Giovanni Monasteri said
Molto, molto toccante questa voce al di qua della porta, che si nega ad ogni possibilità di ascolto eppure è così semplice e affabile.
Le lettere, sì, scadono subito dopo averle spedite. Sono “valide solo per oggi”… Se vengono spedite.
Giovanni Nuscis said
“Dorme.
La parola.
La bambina
la prende.
Sulla lingua.
Come un fiocco
di neve.
Un alfabeto.
Gelido.
Si scioglie.”
Mi piace molto questa srittura sobria, essenziale incentrata sulla parola piuttosto che sul verso, lungo, ineccepibile.
Grazie, Giorgio, per questa proposta
Giovanni
livia candiani said
Sì Mariapia certo che mi ricordo chissà dove siamo finite tutte e due..
grazie Giorgio di tutta la cura che hai per la mia poesia e per la poesia
Bevendo il tè con i morti e Madre eretica usciranno entro il 2007 in unico libro
Avete mai letto il romanzo di Giorgio Morale Paulu Piulu edito da Manni? Ve lo consiglio.
Giorgio said
Grazie a Giovanni Monasteri e a Giovanni Nuscis, come a tutti quelli che sono intervenuti, per le loro parole davvero attente.

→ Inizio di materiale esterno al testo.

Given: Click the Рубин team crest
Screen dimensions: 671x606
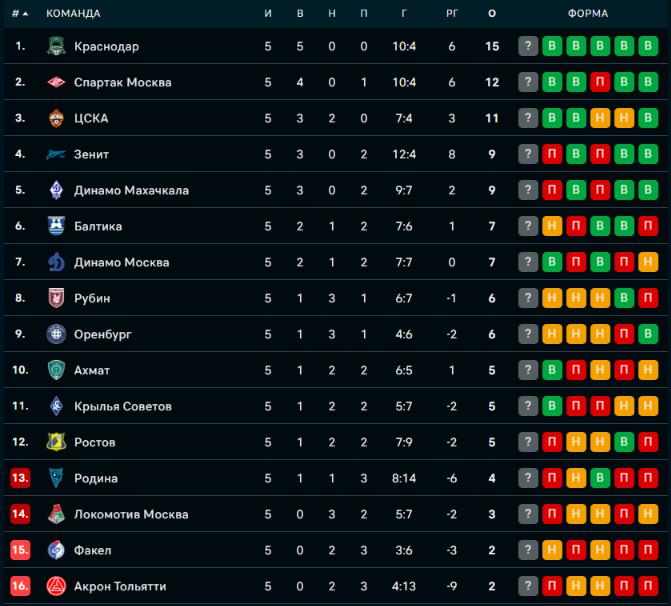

Ne approfitto per ricordare, a chi fosse a Milano o nei dintorni, che il prossimo mercoledì 16 maggio alle ore 18 il libro di Livia Candiani “La porta” sarà presentato alla libreria Feltrinelli di via Manzoni 12 a Milano.
Francesco Balsamo said
provo, vorrei scrivere a Livia, cerco un suo indirizzo, una casella postale o una scatola, anche una buca nel prato andrebbe bene se fossi sicuro che lei vi si aggirasse intorno di tanto in tanto, io e lei ci conosciamo, abbiamo avuto la stessa medaglietta ad assisi in occasione del premio montale, vicini abbiamo mangiato alloro fritto. Livia, ci sei? come posso contattarti? Sono Francesco, trovo il tuo libro in rete, mi piacerebbe leggerlo, ma ancor prima parlarti. magari qui, fra persone che ti sono amiche, potrò avere tuoi contatti. grazie. Francesco
Giorgio said
Ciao, Francesco, ti scriverò per darti qualche recapito di Livia.